Even though the way this site is down is annoying it does remind me of how I make my niece and nephews freak out by telling them all the things that didn't exist when I was born, or their age. The fact that I was married before I had internet access boogles their mind. Hell, my younger brother doesn't remember a lot of the things that mean childhood for me and he is only eight years younger.

My little brother never owned a record. It was all cassette by the time he owned music. He had no clue what an 8-track was at all. On the other hand I owned many records, and still have some. It really is amazing how eight years makes our world view different.
posted by SuzySmith at 2:29 AM on August 23, 2010


But it didn't stop the planets from spinning, on and on, year by year. Years in which you would grow bigger, older, smarter, and, if you were lucky, sometimes wiser. Years in which you also lost some things. Possessions got misplaced. Memories faded. Friends parted ways. The best friends, you tried to hold on. This is what counts in life, isn't it?

Wow. This site is... wow. It's like an AI gained both sentience and an annoying sense of nostalgia. This must be what grandfatherly robots say when sitting on the porch reminding the youngsters of those days back when they had to be programmed by hand and would you please pass the WD40?

There's a kid outside, shouting, playing. It doesn't care about time. It doesn't know about time. It shouts and it plays and thinks time is forever. You were once that kid.

I'm scared. Hold me.
posted by sonika at 7:08 AM on August 23, 2010 [2 favorites]


My little brother never owned a record. It was all cassette by the time he owned music. He had no clue what an 8-track was at all. On the other hand I owned many records, and still have some. It really is amazing how eight years makes our world view different.

Eh, not saying your world views are not different, and that 8 years can't be the cause of that, but surely "different media" /= "different world view". As I noted in a couple of threads discussing, pejoratively, mixed-age dating, a movie not seen here, a minor tech change there -- it's really no big deal.

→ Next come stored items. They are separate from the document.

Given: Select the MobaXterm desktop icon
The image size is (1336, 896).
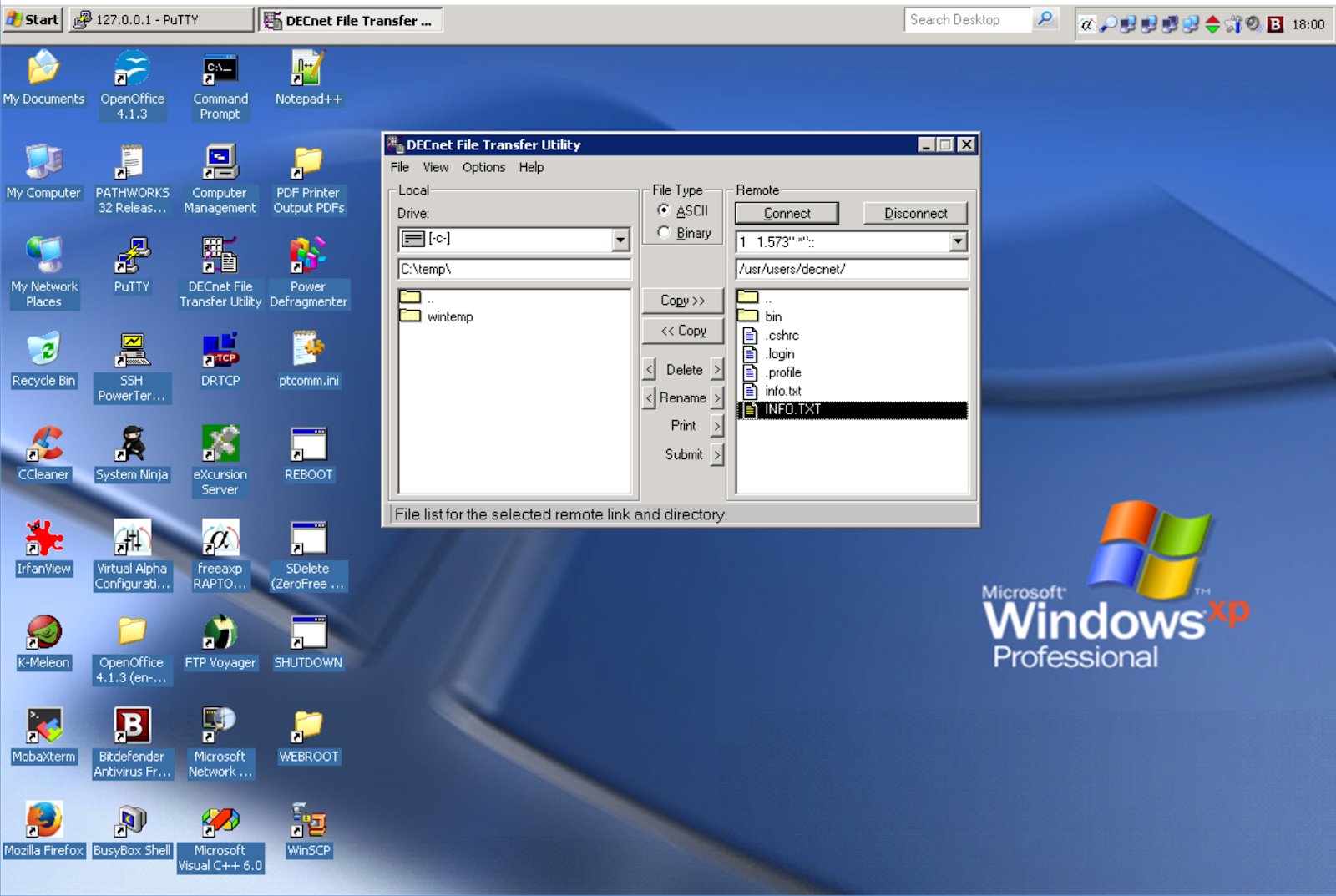Looking at the screenshot, I should click(44, 736).
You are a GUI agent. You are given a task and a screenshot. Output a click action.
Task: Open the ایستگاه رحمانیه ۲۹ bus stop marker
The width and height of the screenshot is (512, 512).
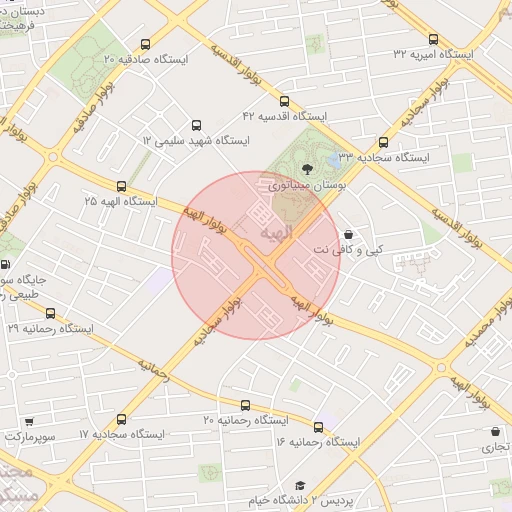(51, 313)
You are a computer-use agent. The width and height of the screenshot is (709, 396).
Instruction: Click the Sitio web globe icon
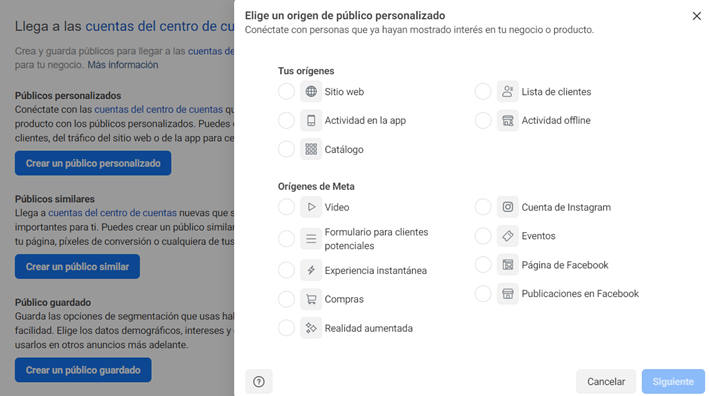[x=311, y=91]
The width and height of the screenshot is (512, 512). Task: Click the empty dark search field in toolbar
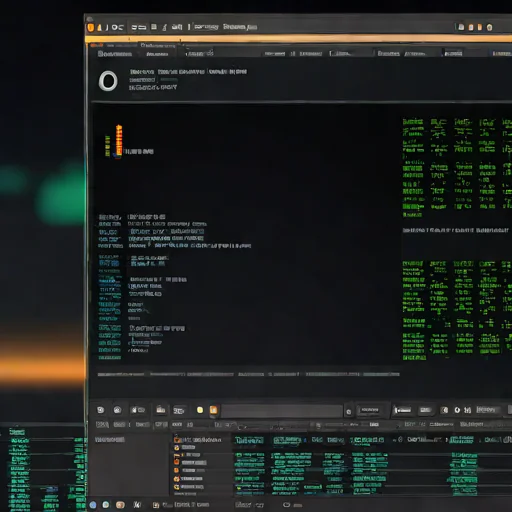click(282, 411)
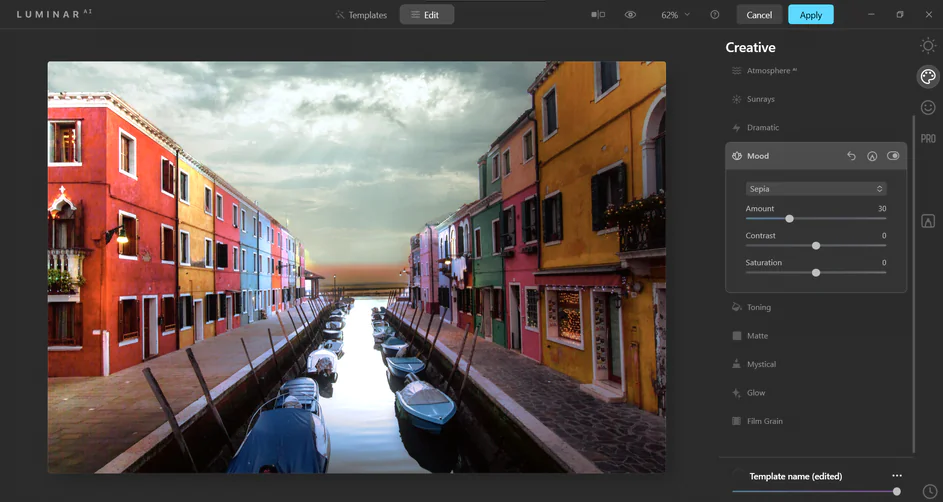Open the PRO tools category
Viewport: 943px width, 502px height.
point(928,139)
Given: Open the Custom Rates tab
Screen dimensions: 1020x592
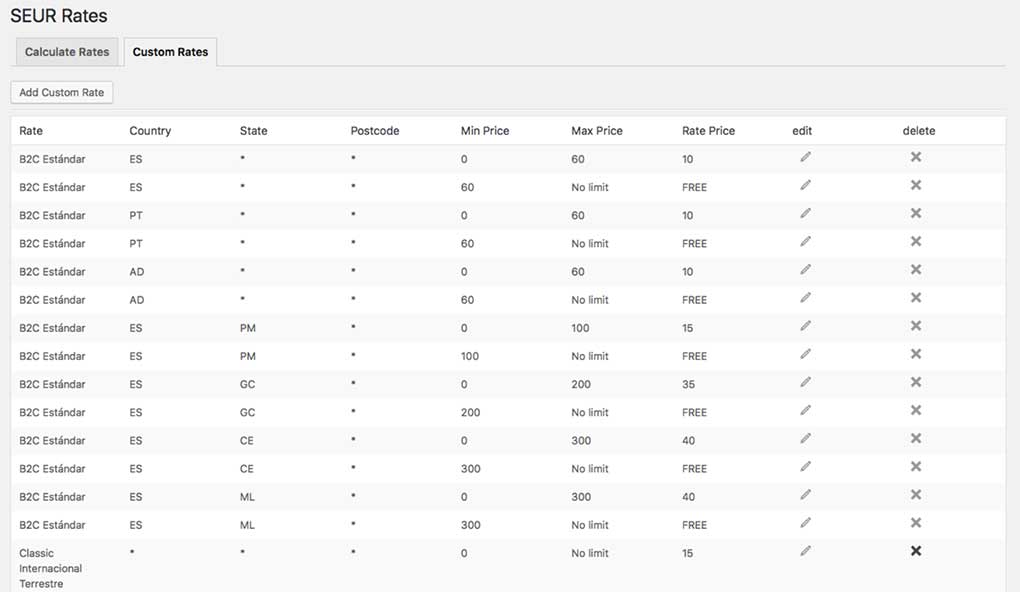Looking at the screenshot, I should pyautogui.click(x=170, y=52).
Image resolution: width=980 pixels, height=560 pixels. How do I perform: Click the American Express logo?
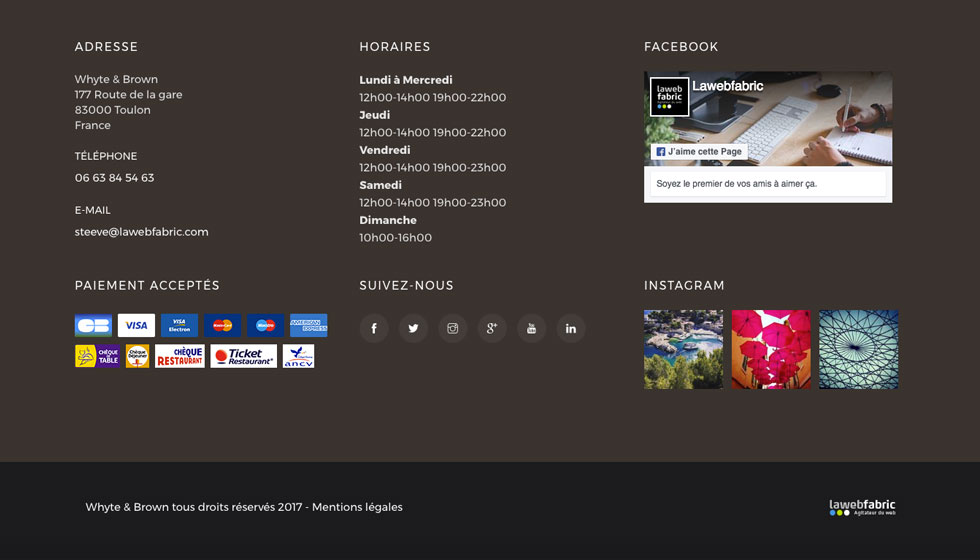point(308,326)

Now a few changes I think are profound. For example, I cannot imagine growing up with the internet at my fingertips, to follow up any question I have. On anything. That is incredible, and I don't know if people who have never been without understand what it could take just to find shit out.
posted by Durn Bronzefist at 7:52 AM on August 23, 2010


In the year 2010, this website did not work for crap on my iPad.
posted by tamitang at 4:42 PM on August 23, 2010


Of course, there's lots of websites that don't work for crap on my iPad.